Appeal/Disposition: The F. Family and the Plan Administrator cross-moved for summary judgment on the F. Family’s claim for benefits. Both Motions were granted in part and denied in part. The Court remanded the matter to the Administrator.

R.H., et al. v. Premera Blue Cross, et al.

(2014)
Violation Category: Treatment limitations on ABA therapies for ASD and treatment limitations for NDT therapies for pervasive developmental disorder-not otherwise specified and developmental delays
Short Description: Plaintiff alleged that Premera adopted a uniform policy excluding coverage for neurodevelopmental therapy (NDT) to treat DSM conditions for individuals over the age of six and imposed visit limits on such therapies when covered under its “rehabilitation” benefit. Plaintiff further alleged that he was denied coverage for speech and occupational therapy necessary to treat his DSM condition of pervasive developmental disorder-not otherwise specified and developmental delays after reaching visit limits under his rehabilitation benefit. Plaintiff contended that to the extent that Premera provided any coverage of NDT or ABA therapies, it generally imposed treatment limitations that were not at parity with coverage for medical and surgical services.
Appeal/Disposition: The Court granted Plaintiff’s Motion for Preliminary Approval of the class settlement.

J.S. v. State Health Benefits Commission

(2010)
Violation Category: Coverage for physical and occupational therapies was denied because the purpose of the therapy was to achieve development beyond any level of functioning that E.D. had previously demonstrated
Short Description: E.D. was born with agenesis of the corpus collosum. E.D. was “often defiant, hostile, and oppositional toward both parents and suffers from over-stimulation, anxiety, anger, and frustration. E.D. struggles to build close relationships with others, has no close friends, and often alienates her peers. E.D. seeks sensory gratification by chewing gum and ‘constantly hugging’ her mother. E.D. has low muscle tone in the trunk area and spine curvature which causes her stomach to “pop out” and her back to “sway in”. E.D. has problems with balance and strength, complains of fatigue and back pains when engaging in simple physical activity such as a short walk or sitting for long periods of time.
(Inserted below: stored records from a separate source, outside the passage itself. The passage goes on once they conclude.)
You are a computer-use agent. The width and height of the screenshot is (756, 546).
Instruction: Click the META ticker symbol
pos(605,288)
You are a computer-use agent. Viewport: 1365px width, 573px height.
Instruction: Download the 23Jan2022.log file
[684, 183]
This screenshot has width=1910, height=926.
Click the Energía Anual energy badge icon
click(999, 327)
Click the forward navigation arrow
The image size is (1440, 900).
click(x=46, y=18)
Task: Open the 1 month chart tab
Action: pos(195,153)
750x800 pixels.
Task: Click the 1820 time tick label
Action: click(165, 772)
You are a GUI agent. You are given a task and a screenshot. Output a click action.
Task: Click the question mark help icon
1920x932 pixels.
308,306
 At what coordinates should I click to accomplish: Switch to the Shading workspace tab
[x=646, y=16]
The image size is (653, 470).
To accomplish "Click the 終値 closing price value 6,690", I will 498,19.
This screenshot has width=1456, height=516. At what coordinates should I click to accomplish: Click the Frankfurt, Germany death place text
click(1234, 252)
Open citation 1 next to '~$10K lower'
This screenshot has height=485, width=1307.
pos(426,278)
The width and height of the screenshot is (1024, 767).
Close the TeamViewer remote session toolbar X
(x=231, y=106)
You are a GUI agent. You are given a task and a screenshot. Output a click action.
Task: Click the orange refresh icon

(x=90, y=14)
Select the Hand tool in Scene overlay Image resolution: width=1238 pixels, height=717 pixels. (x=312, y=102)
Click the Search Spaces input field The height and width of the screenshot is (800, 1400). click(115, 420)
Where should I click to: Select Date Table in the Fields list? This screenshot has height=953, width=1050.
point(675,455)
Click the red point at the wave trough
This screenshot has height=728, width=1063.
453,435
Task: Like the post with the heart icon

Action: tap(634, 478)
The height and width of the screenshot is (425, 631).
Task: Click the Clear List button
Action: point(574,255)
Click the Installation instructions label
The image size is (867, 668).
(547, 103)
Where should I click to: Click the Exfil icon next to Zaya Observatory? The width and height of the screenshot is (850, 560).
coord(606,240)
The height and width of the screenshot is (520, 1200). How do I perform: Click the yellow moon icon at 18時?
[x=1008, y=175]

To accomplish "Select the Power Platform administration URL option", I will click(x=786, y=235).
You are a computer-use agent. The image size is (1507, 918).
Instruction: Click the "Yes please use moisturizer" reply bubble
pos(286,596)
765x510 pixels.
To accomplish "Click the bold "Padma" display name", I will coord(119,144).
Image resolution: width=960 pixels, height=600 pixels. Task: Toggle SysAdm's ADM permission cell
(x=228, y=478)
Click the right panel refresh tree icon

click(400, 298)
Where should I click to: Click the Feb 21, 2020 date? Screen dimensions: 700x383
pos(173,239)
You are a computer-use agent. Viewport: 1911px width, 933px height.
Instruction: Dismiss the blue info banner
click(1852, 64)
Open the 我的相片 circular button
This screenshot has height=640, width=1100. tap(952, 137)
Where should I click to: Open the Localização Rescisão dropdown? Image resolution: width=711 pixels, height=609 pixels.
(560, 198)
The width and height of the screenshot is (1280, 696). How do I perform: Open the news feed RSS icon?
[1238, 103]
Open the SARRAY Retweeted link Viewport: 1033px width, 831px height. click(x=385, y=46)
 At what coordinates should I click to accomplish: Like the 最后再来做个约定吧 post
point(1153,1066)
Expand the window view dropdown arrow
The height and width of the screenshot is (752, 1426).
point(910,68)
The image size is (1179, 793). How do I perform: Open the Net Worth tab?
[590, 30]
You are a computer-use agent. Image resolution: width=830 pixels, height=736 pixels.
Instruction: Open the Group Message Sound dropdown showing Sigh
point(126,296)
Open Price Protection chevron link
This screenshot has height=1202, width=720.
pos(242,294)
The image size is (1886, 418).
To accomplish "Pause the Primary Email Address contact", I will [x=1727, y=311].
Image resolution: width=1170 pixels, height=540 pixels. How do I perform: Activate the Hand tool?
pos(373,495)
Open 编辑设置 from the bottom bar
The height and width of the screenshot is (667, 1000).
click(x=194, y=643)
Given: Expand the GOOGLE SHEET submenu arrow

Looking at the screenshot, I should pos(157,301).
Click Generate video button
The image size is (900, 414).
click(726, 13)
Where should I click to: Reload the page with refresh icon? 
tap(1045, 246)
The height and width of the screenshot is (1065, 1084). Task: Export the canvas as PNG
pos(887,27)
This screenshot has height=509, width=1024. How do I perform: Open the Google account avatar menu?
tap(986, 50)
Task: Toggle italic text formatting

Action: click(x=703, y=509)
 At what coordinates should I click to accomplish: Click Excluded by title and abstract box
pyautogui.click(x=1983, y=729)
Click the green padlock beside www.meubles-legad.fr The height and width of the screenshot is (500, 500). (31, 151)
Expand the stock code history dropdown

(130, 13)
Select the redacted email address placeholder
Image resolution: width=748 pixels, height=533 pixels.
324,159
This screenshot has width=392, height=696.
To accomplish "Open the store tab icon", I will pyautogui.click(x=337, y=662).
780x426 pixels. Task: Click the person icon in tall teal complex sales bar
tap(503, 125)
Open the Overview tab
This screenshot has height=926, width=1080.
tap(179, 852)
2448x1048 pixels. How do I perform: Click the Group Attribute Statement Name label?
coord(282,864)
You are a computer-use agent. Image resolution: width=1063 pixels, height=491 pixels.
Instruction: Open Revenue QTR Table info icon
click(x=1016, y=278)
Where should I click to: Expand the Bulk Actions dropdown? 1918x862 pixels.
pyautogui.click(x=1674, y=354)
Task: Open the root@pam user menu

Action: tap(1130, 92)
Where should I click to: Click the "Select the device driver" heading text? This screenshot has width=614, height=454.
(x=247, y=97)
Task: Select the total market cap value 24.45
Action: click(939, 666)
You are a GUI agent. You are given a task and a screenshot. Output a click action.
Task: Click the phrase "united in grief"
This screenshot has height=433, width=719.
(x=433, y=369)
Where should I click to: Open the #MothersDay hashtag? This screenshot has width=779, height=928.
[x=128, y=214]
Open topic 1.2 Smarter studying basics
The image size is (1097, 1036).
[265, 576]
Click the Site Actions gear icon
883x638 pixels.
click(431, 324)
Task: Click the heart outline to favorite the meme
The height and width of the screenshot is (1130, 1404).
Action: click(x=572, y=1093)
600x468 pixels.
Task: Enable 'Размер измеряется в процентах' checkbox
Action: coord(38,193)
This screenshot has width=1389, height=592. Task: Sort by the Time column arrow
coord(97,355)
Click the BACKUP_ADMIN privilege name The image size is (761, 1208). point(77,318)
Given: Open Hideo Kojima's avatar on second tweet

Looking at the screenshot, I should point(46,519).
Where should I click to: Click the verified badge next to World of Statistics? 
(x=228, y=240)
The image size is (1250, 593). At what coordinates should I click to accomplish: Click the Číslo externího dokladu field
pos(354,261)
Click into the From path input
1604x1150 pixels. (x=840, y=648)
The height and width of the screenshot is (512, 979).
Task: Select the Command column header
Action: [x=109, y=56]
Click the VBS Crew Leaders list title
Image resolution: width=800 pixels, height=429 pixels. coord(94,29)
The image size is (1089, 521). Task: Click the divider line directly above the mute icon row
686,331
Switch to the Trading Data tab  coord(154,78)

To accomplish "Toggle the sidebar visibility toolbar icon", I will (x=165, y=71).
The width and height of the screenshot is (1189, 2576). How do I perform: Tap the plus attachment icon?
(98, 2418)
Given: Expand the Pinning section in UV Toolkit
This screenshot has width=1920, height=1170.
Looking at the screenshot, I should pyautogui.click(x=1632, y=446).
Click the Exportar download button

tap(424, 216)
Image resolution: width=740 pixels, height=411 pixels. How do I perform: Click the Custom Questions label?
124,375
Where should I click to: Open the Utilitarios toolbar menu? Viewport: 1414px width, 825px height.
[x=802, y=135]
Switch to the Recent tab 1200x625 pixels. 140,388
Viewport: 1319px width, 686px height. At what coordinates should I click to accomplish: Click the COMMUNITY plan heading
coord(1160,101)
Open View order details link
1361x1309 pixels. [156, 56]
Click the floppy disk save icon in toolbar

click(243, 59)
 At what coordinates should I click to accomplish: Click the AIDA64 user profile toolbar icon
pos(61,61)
She will eat constantly unless someone intervenes – at the time of the hearing, E.D. was 13 years old, five foot three inches tall and weighed at least 190 pounds.” The Plaintiff appealed to a first level appeal (confirmed the denial), then to the Commission (upheld the denial), which was then appealed to an Administrative Law Judge (ALJ). The final decision was made by the Commission which reaffirmed its prior decision to deny benefits. The ALJ found that E.D. was entitled to coverage because her ACC is a BBMI and the non-restorative clause within the contract was ambiguous. In reviewing the decision, the Court will not reverse unless the decision was arbitrary, capricious or unreasonable; violates express or implied legislative policies; offends the State or federal Constitution; or the findings on which it is based are not supported by substantial, credible evidence. In deciding whether the decision was based on substantial, credible evidence, the Court states that the testimonies of both Dr. Yee and Dr. Leech were properly admitted. However, there was insufficient credible evidence to support the finding by the Commission that ACC is a BBMI. The Court remands the case back for further proceedings specifically related to whether ACC is a BBMI.
Appeal/Disposition: The Court reversed and remanded the denial back to the trial court.